Bonds: Why Corporate Risk Isn’t What You Think

Most investors categorize bonds as “safe” and stocks as “risky.” This binary view often overlooks the specific mechanics of the corporate bond market, where the risk isn’t always about a company going bankrupt. Instead, the true risk often lies in the “spread”—the extra yield investors demand over risk-free government Treasuries.

In a stable economy, this spread is thin. But when market sentiment shifts, corporate bonds can behave with a volatility that mimics the equity markets.

The collapse of Silicon Valley Bank (SVB) in early 2023 served as a masterclass in credit risk perception. Before the crisis, investment-grade financial bonds were trading at narrow spreads. Within days, the spread on the iShares iBoxx $ Investment Grade Corporate Bond ETF (LQD) widened significantly. Investors weren’t just worried about interest rates; they were suddenly pricing in the “risk of the unknown” across the entire banking sector.

Credit quality is a sliding scale, not a fixed label.

The boundary between “Investment Grade” (IG) and “High Yield” (HY) is the most critical divide in the bond world. Bonds rated BBB—the lowest tier of investment grade—represent a massive portion of the market. Companies like Ford (F) and Occidental Petroleum (OXY) have famously drifted across this line, becoming what traders call “Fallen Angels.”

When a company is downgraded from BBB to BB (High Yield), it is often forced out of institutional portfolios that are mandated to hold only investment-grade debt. This creates a “forced selling” event.

In 2020, at the onset of the pandemic, Ford was downgraded to junk status. The result was a violent price drop that had nothing to do with the company’s long-term ability to pay its debts, and everything to do with the mechanical structure of bond indexes. For the disciplined investor, these forced liquidations often represent the best entry points in the fixed-income market.

Yield is your compensation for two distinct risks.

When you buy a corporate bond from a giant like Verizon (VZ), the yield you receive is the sum of the risk-free rate (Treasury yield) plus the credit spread. If the 10-year Treasury is at 4.2% and Verizon pays 5.5%, your “spread” is 1.3%.

If Verizon’s business struggles, that spread might widen to 2.5%. Even if government interest rates stay the same, the price of your Verizon bond will fall because the market now demands a higher premium for the risk of holding Verizon’s debt.

This is why corporate bonds can lose money even when the Federal Reserve is cutting rates. If a recession looms, the “spread widening” can outpace the “rate falling,” leading to negative total returns.

Liquidity is the hidden trap.

Unlike the stock market, where millions of shares of Apple (AAPL) trade every hour, individual corporate bonds are often illiquid. Many bonds trade only a few times a week, or not at all.

In times of stress, the gap between the “bid” (what you can sell for) and the “ask” (what you can buy for) explodes. During the 2022 market downturn, many investors in the SPDR Bloomberg High Yield Bond ETF (JNK) found that while the ETF was easy to trade, the underlying bonds were nearly impossible to price accurately.

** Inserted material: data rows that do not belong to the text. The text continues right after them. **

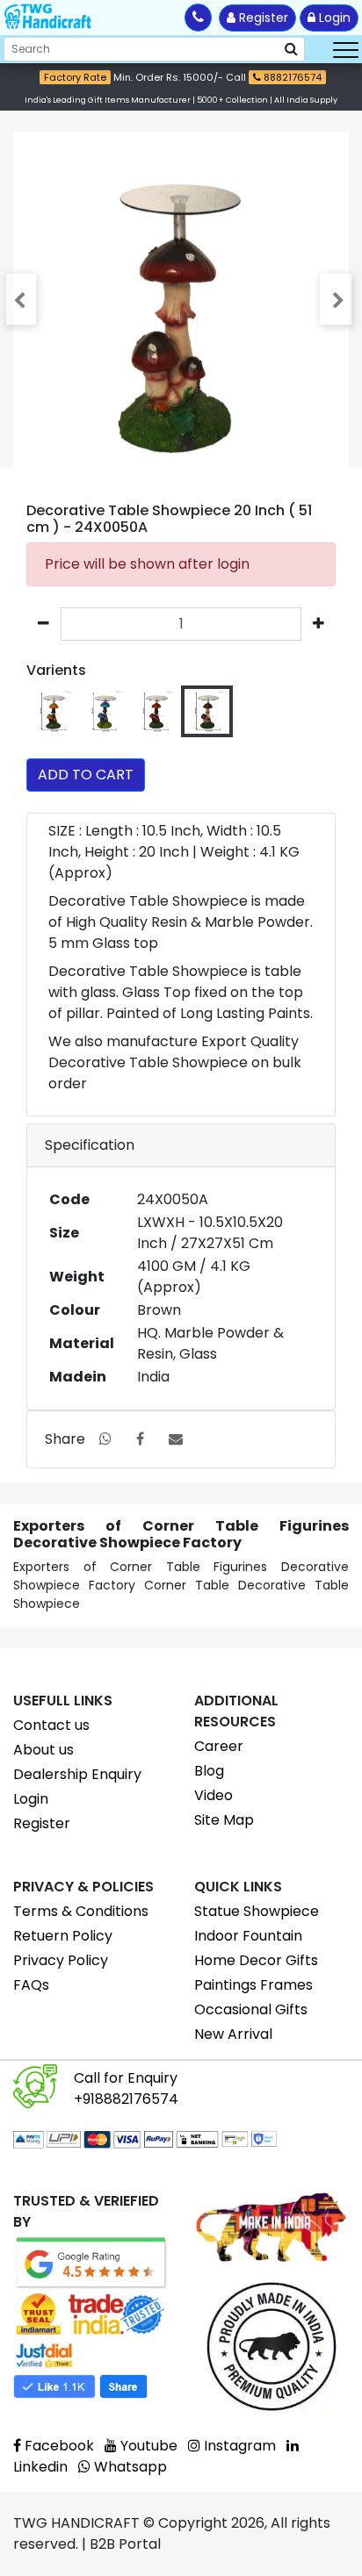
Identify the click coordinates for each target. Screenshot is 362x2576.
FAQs (31, 1985)
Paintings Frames (253, 1985)
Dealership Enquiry (77, 1774)
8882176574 (291, 77)
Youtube (147, 2446)
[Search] (291, 49)
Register (261, 17)
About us (43, 1750)
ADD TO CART (86, 774)
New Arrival (233, 2034)
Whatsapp (128, 2467)
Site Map (224, 1820)
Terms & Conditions (80, 1911)
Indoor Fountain (248, 1936)
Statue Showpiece (256, 1911)
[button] (23, 299)
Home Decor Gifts (256, 1960)
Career (218, 1746)
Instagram (238, 2446)
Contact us (51, 1725)
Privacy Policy (60, 1960)
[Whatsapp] (105, 1439)
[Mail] (175, 1439)
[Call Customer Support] (198, 18)
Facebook (57, 2446)
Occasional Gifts (251, 2009)
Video (213, 1795)
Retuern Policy (62, 1936)
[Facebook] (140, 1439)
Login (333, 17)
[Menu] (345, 49)
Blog (209, 1771)
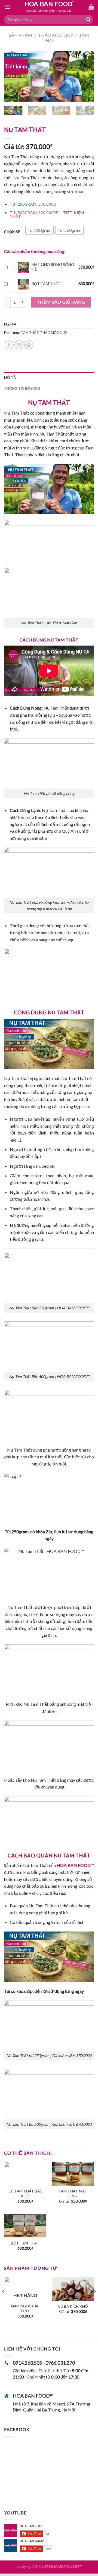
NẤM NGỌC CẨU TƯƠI (25, 2308)
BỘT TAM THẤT (46, 283)
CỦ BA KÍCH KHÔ (73, 2306)
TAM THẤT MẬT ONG (73, 2193)
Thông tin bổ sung (22, 388)
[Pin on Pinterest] (28, 344)
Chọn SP (12, 232)
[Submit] (88, 19)
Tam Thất (59, 707)
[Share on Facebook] (9, 344)
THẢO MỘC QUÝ (55, 35)
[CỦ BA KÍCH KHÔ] (73, 2289)
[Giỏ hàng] (91, 7)
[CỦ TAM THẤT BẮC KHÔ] (25, 2174)
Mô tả (10, 377)
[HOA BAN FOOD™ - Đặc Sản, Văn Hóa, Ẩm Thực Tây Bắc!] (49, 6)
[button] (39, 230)
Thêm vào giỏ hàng (61, 302)
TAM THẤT (30, 332)
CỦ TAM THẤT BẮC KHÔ (25, 2193)
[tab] (49, 377)
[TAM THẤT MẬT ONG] (73, 2174)
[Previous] (13, 76)
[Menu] (7, 6)
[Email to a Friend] (18, 344)
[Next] (85, 76)
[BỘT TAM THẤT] (25, 2225)
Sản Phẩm (20, 35)
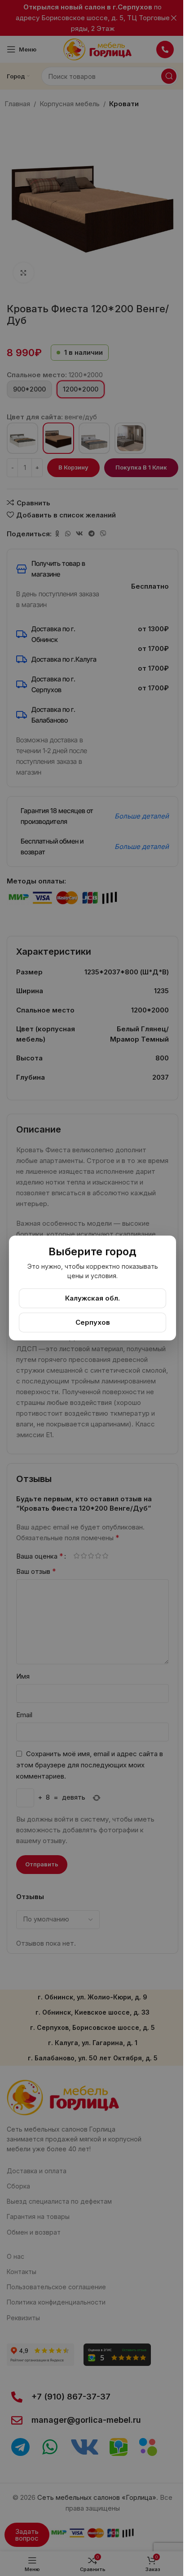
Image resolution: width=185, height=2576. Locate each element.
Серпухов (92, 1322)
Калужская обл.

This liquidity premium is a risk that doesn’t appear on a balance sheet but shows up instantly in a crisis.

The “Covenant Lite” era has changed the safety net.

Historically, bondholders were protected by “covenants”—legal requirements that forced companies to maintain certain financial health ratios. Over the last decade, the rise of “covenant-lite” lending has stripped many of these protections away to the benefit of issuers like Carnival Corp (CCL) or various Private Equity-backed firms.

For the investor, this means that a company can deteriorate much further than in the past before a “default” is triggered. You may find yourself holding a bond in a company that is fundamentally broken, yet technically not in default, leaving you with a “zombie” asset that trades at 40 cents on the dollar.

Ultimately, corporate risk is about the “Capital Stack.”

In the event of a restructuring, bondholders sit above stockholders. When Hertz went through bankruptcy in 2020, the stockholders were initially thought to be wiped out, while bondholders fought over the remaining assets. Understanding where your specific bond sits—whether it is “Senior Secured” (first in line) or “Subordinated” (last in line)—is more important than the headline yield.

In the corporate world, risk isn’t just about losing everything. It’s about the volatility of the spread, the trap of illiquid markets, and the strength of the legal contract.

FAQ

What is a “Fallen Angel” in the bond market? A company that was previously rated Investment Grade but has been downgraded to High Yield (Junk) status.

Why do corporate bonds move more than Treasuries? They are sensitive to both interest rate changes AND the perceived economic health (credit risk) of the company.

Does a higher yield always mean higher risk? Generally, yes. It reflects the “premium” the market demands to take on the specific credit, liquidity, or duration risks of that issuer.

What happens to my bond if a company goes bankrupt? As a bondholder, you are a creditor. You have a legal claim on the company’s assets that must be satisfied before stockholders receive anything.

What is LQD? It is a popular ETF that tracks a broad index of liquid, U.S. dollar-denominated, investment-grade corporate bonds.